**THE PROBLEM**
In the entries below, find every line holding the string "agent" and collect it.

**DATA PROVIDED**
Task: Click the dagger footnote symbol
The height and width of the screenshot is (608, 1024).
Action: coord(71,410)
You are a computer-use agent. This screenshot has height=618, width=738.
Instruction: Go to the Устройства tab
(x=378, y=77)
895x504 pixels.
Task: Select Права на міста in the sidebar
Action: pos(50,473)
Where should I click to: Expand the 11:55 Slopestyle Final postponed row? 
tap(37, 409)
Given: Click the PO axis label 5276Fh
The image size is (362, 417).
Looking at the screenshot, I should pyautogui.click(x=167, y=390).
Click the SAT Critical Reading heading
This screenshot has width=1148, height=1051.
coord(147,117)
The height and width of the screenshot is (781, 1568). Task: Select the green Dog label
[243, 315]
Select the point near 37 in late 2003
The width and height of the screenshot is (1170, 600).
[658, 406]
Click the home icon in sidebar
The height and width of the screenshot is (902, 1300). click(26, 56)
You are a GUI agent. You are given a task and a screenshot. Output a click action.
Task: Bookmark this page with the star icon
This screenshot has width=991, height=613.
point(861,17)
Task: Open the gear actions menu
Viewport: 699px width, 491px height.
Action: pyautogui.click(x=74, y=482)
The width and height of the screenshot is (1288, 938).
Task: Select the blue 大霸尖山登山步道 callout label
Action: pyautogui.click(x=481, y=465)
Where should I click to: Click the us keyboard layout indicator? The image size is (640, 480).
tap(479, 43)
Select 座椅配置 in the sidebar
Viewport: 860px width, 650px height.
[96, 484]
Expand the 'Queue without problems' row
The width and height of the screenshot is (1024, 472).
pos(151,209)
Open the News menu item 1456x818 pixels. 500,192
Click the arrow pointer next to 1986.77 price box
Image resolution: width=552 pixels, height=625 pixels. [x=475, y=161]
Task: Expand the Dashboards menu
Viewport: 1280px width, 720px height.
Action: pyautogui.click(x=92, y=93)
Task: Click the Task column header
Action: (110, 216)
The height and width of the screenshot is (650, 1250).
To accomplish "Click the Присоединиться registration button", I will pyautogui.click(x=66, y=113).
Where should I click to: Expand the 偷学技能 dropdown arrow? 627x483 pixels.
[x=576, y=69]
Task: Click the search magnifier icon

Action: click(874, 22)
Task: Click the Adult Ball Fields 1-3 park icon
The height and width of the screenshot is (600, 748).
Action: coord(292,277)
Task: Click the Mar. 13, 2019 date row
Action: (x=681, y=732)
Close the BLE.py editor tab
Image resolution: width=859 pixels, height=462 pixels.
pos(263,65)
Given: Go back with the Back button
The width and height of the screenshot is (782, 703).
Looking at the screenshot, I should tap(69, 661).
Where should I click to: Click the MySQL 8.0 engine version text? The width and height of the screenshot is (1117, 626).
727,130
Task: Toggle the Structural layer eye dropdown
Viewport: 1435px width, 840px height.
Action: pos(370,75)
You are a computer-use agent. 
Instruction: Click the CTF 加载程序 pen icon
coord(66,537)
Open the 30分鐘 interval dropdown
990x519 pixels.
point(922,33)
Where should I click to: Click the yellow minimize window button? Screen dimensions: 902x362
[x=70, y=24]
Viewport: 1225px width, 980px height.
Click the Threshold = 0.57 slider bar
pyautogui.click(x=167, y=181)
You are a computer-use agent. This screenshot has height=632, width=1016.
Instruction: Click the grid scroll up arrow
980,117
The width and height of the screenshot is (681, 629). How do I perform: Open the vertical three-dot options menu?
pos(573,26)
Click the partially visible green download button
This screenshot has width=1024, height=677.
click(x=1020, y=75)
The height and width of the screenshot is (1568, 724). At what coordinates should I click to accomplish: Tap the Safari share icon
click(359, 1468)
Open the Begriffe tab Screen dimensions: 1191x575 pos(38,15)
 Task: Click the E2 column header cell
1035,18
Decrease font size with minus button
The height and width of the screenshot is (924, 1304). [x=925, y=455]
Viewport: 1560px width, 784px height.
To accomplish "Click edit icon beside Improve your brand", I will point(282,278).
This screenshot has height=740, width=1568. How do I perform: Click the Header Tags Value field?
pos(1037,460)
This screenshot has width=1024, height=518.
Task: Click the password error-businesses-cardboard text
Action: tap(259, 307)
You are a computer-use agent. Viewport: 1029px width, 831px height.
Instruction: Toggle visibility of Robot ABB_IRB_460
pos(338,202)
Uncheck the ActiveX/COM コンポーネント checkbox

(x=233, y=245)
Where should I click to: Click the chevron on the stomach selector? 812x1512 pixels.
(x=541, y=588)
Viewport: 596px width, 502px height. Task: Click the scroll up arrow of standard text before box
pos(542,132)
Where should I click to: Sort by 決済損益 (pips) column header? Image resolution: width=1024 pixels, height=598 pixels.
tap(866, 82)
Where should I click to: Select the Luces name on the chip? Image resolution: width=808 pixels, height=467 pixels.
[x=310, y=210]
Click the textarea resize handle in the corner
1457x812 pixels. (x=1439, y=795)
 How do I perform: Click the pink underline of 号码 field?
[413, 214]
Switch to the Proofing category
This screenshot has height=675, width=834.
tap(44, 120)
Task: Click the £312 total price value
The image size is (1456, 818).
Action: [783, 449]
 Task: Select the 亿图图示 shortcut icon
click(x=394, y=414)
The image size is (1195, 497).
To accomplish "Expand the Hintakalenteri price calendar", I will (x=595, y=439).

**ANSWER TO THIS EXERCISE**
You are a computer-use agent. This screenshot has height=618, width=738.
You are a GUI agent. You are given a task and a screenshot. Output a click action.
You are a computer-use agent. 
You are a computer-use agent. This screenshot has height=632, width=1016.
You are a computer-use agent. Viewport: 1029px width, 831px height.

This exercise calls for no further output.